Reshoring is a trend (and topic du jour) that has been underway for a couple of years, particularly between China and the US. It is a term that has been coined to describe the trend for a country’s manufacturing operations that have previously been moved offshore, to be returned home, or reshored.

The trend of offshoring had been primarily driven by the chase for low cost labour, this trend now seems to be over. It has become clear that the total cost of ownership/manufacturing includes much more than just labour. Consider this: in 2010 China and the US each accounted for about 20% of the world’s manufacturing, but the US did this with only a tenth the work force of China.

The Boston Consulting Group, in an April 20, 2012 survey, estimated that by the end of this decade 70% of the goods the US now imports from China will be made in the USA.Read more here. In an August 2011 survey by the Economist Intelligence Unit (sponsored by GE), survey respondents considered that the three greatest assets the US manufacturing industry has over emerging markets are the high quality of products (61%), innovative processes (39%) and the protection of intellectual property (37%). Read more here.

Work item: In one to three sentences, explain why, according to the reshoring passage, the offshoring trend now seems to be over.

Data extracts:
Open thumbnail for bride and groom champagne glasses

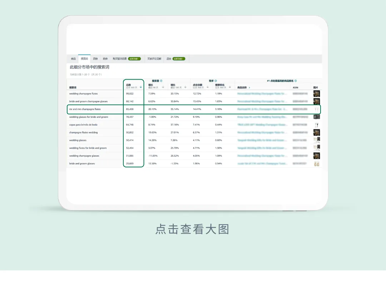coord(317,101)
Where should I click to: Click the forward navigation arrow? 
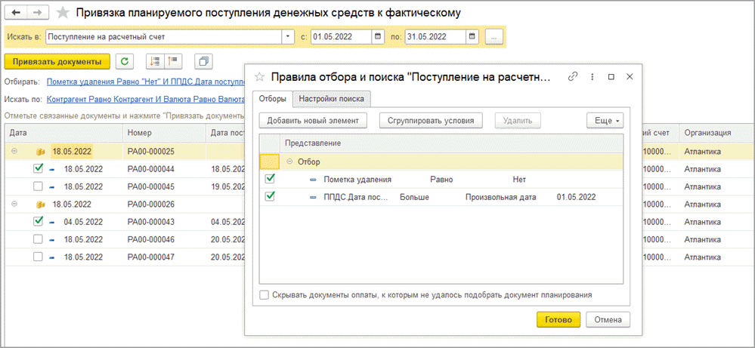click(x=38, y=14)
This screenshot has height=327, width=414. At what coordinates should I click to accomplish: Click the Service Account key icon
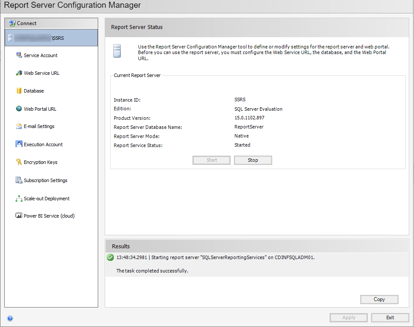click(x=19, y=55)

Finished task: Offshoring was driven mainly by the chase for low-cost labor, but it has become clear that the total cost of ownership and manufacturing includes much more than labor. The passage illustrates this with 2010: China and the US each made about 20% of the world's manufactured goods, yet the US did so with only a tenth of China's work force.